VERDIER Hippolyte

PhD Student

Institut Pasteur

hverdier [at] @pasteur.fr

Short bio

Ingénieur polytechnicien, École polytechnique (Palaiseau)

MPhil in Computational biology, University of Cambridge (UK)

Thesis title

Combine artificial intelligence with high resolution microscopy to better dissect the mechanism of binding and mechanism of action of multi-specific biologics.

Short abstract

Photo-activated localization microscopy (PALM) enables high-resolution recording of single proteins trajectories in live cells, thus providing precious probes of small-scale properties of the protein environment. I use graph neural networks to characterize relevant physical properties of these dynamics, and developed a flexible analysis scheme able to deal both with the diversity of motion types encountered in nature and with the fact that observed trajectories inevitably differ, to some extent, from archetypal theoretic models.

TRIBOULIN Amaury

PhD Student

Inria

amaury.triboulin [at] inria.fr

Short bio

Master’s Degree at Ecole normale supérieure

Thesis title

Symmetries in Machine Learning for Structured Data.

Short abstract

In this thesis, we will consider high-dimensional problems with an additional structure that comes from the geometry of the input signal and explore ways to incorporate this geometric structure into the learning algorithms. We have already started to investigate new architectures based on equivariant layers which we tested on combinatorial optimization problems and showed that it is possible learn representations of hard (typically NP-hard) problems. We believe this could lead to new algorithms, less resource-dependant, for learning efficient heuristics for practical instances.

LASRI Karim

PhD Student

L’Ecole normale supérieure - PSL

karim.lasri [at] ens.fr

Short bio

Engineer’s degree at Ecole CentraleSupélec (former Ecole Centrale Paris)

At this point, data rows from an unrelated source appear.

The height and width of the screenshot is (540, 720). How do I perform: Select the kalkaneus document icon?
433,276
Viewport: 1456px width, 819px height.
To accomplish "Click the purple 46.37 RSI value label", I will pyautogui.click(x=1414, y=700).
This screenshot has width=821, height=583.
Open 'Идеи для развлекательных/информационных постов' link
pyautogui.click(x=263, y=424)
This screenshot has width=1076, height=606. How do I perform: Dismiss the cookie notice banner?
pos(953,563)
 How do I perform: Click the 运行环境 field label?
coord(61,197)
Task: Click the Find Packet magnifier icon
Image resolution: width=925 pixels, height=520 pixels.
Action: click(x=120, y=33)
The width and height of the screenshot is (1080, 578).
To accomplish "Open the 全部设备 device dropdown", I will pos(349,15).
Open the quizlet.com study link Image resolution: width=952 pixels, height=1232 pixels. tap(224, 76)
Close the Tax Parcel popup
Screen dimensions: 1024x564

Master’s degree (1st year) in Cognitive Science at the Ecole Normale Supérieure

Thesis title

Linguistic generalization in transformer-based neural language models.

Short abstract

Transformer-based neural architectures bear lots of promises as they seem to address a wide range of linguistic tasks after learning a language model. However, the level of abstraction they reach after their training is still opaque. My main research focus is understanding better how neural language models generalize. What linguistic properties do these architectures acquire during learning ? How is linguistic information encoded in their intermediate representation spaces?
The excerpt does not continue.